▶ **Action item**: Keep the images out while you retype all of the data exactly.

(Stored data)
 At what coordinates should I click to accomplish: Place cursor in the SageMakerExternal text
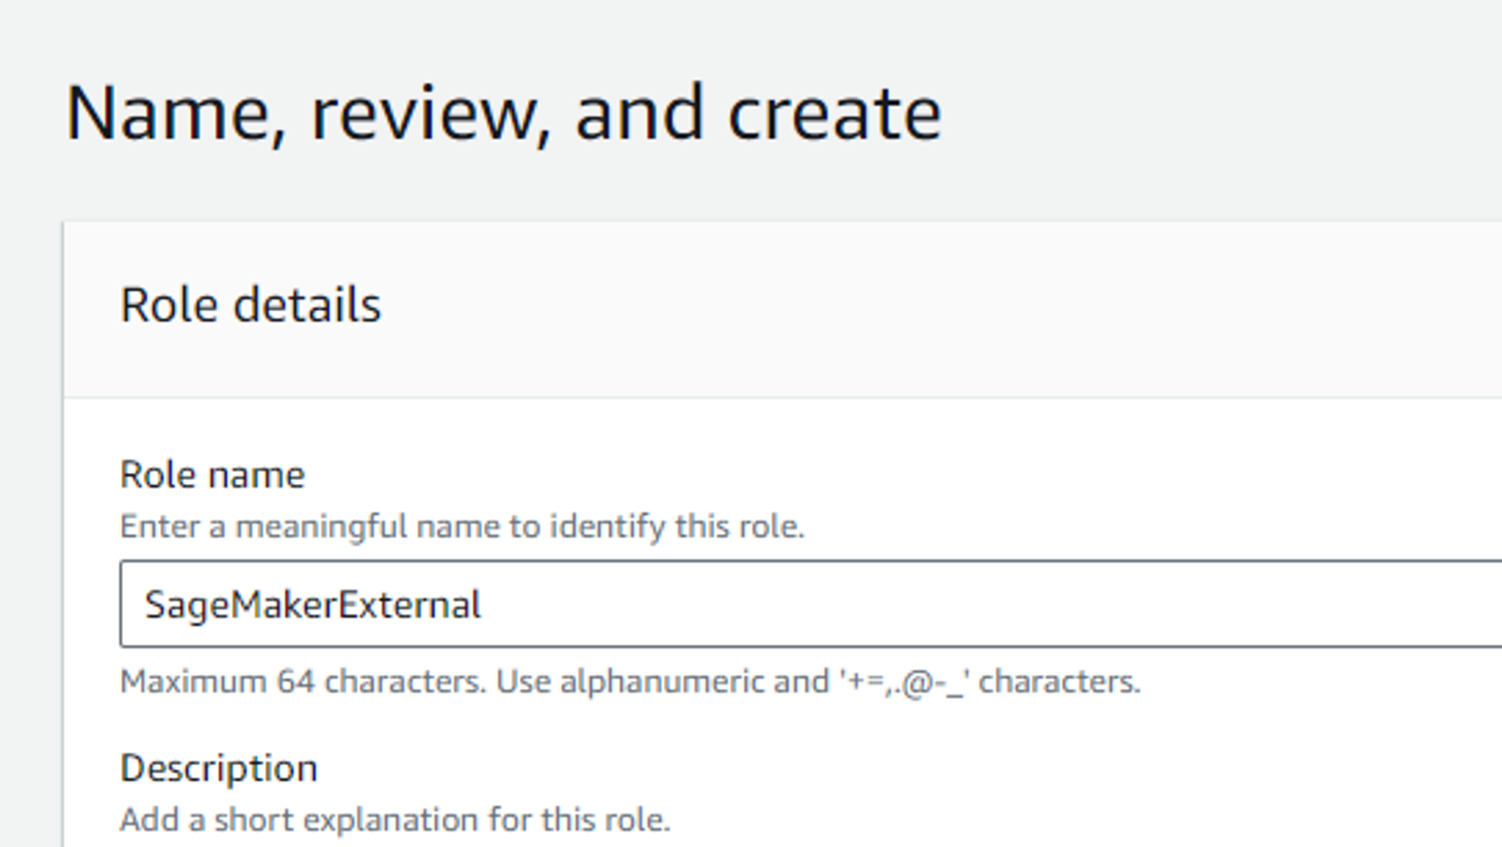pyautogui.click(x=312, y=605)
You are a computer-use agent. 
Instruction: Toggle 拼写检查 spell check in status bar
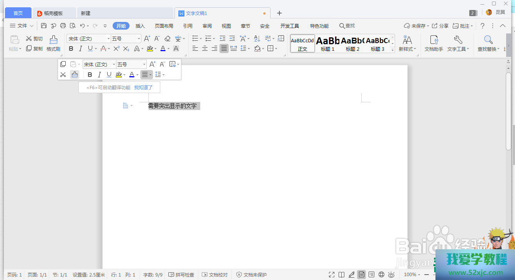[181, 275]
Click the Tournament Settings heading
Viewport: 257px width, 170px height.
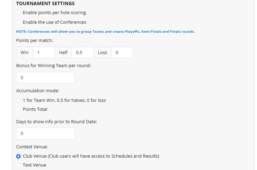pyautogui.click(x=45, y=3)
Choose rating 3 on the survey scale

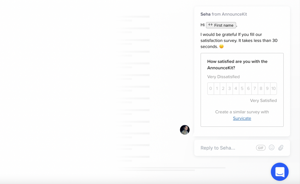(229, 88)
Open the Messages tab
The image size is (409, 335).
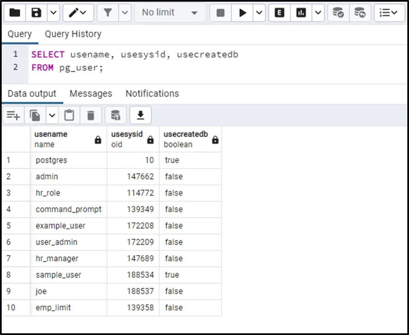[x=91, y=93]
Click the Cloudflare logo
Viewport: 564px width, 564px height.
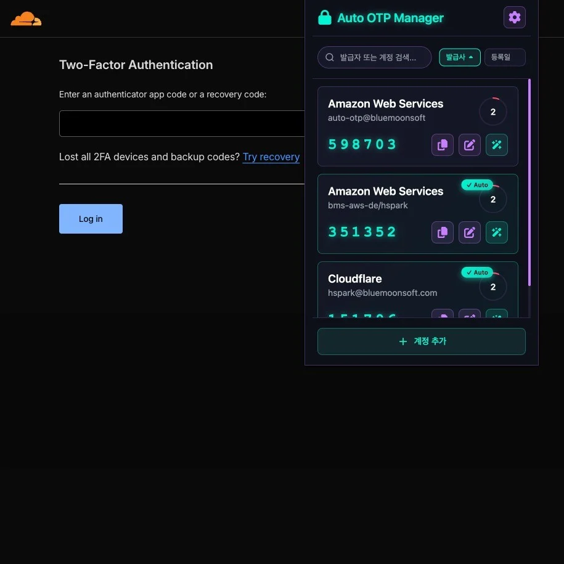click(x=26, y=19)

▶ **Output for this exercise**:
 At what coordinates should I click to accomplish: Place cursor in the SageMakerExternal text
pyautogui.click(x=312, y=605)
You are a computer-use agent. 
Instruction: Toggle 拼写检查 spell check in status bar
[181, 275]
Click the Tournament Settings heading
Viewport: 257px width, 170px height.
pyautogui.click(x=45, y=3)
Choose rating 3 on the survey scale

(229, 88)
Open the Messages tab
The image size is (409, 335).
[x=91, y=93]
Click the Cloudflare logo
Viewport: 564px width, 564px height.
click(x=26, y=19)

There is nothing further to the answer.